▶ _Task requirements_:
a - Reproduce the portion of the book review that runs from "The mystery deepens" up to and including "in the gaps.".
b - Using the book review, answer each of the following on its own line:
(i) In which city and year does the story begin?
(ii) What was the name of Miriam's mother?
(iii) Who translates some of the letters for Miriam?
c - State whether each statement below agrees with the book review, giving yes or no and quoting the words of the review that decide it:
(i) Miriam had not spoken to her father for ten years.
(ii) Eva translates the letters from German into French.
(iii) The dress containing the hidden letters came from Auschwitz.

▶ _Source passage_:

-- START --

Berlin, 1989: as the wall between East and West collapses, Miriam flees her controlling husband to nurse her father, Henryk, to whom she hasn’t spoken for ten years. Close to death, and slipping in and out of consciousness, he cries out for someone called Frieda; but, to her knowledge, Miriam’s father has no sister or other children, and her mother, three years dead, was Emelie.
 
The mystery deepens when Miriam makes two surprise discoveries: a hitherto hidden number tattooed on her father’s wrist indicating he was incarcerated in Auschwitz; and a striped dress from Ravensbrück with dozens of letters secreted in the seams. With the help of Eva, a recent arrival from East Germany whom she meets in the library, who translates some of the letters into German from French, Miriam gradually pieces together the romance between her father and Frieda and, in a first-person strand based on his death-bed reminiscences, he fills in the gaps.
 
Concerned that her father needs to know what became of Frieda in order to take leave of his life, Miriam plunges into the horrors of the concentration camps, laid bare in the letters. But she also finds evidence of courage and kindness, such as in Frieda’s protection of a Roma woman, Hani, and of the unfortunates experimented on by the Nazis, from which the novel takes its title. Along with recalibrating her image of her parents, and physically and psychologically threatened by her enraged husband, Miriam has rather a lot on her plate. Ground down by an oppressive twenty-year marriage, she resorts to self-harm.
 
The story unfolds with the twists and turns of a thriller: there’s a lot going on in this novel, with little risk of the reader getting bored. But, while following Frieda’s trauma helps Miriam gain a better perspective on her own predicament, it might not have a similar impact on the reader. While the gaslighting and holocaust strands are individually well handled, and there’s a common theme of women losing autonomy over their bodies and minds, the combination diminishes both.

-- END --

▶ _Available data_:
-- START --

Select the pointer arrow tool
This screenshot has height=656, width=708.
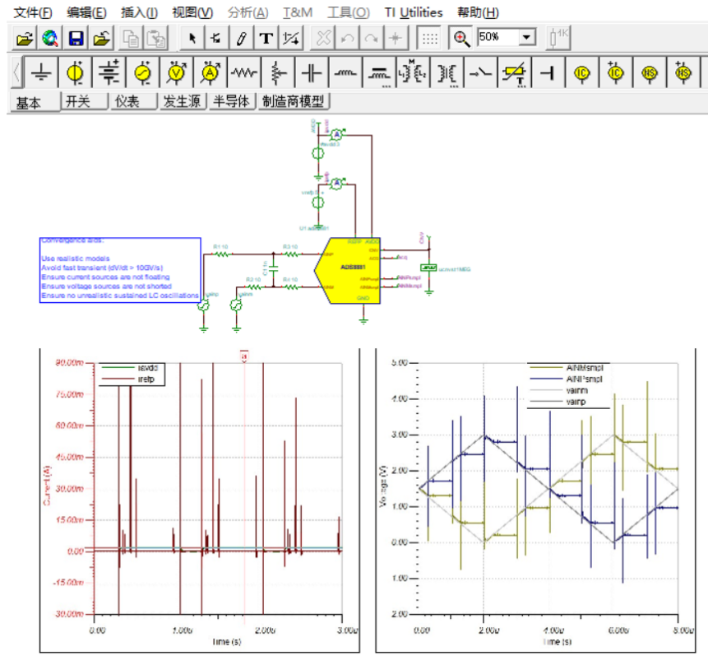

-- END --

▶ _Exercise results_:
a -
The mystery deepens when Miriam makes two surprise discoveries: a hitherto hidden number tattooed on her father’s wrist indicating he was incarcerated in Auschwitz; and a striped dress from Ravensbrück with dozens of letters secreted in the seams. With the help of Eva, a recent arrival from East Germany whom she meets in the library, who translates some of the letters into German from French, Miriam gradually pieces together the romance between her father and Frieda and, in a first-person strand based on his death-bed reminiscences, he fills in the gaps.

b -
(i) Berlin, 1989.
(ii) Emelie.
(iii) Eva, a recent arrival from East Germany whom Miriam meets in the library.

c -
(i) Yes: "to whom she hasn’t spoken for ten years"
(ii) No: "translates some of the letters into German from French"
(iii) No: "a striped dress from Ravensbrück with dozens of letters secreted in the seams"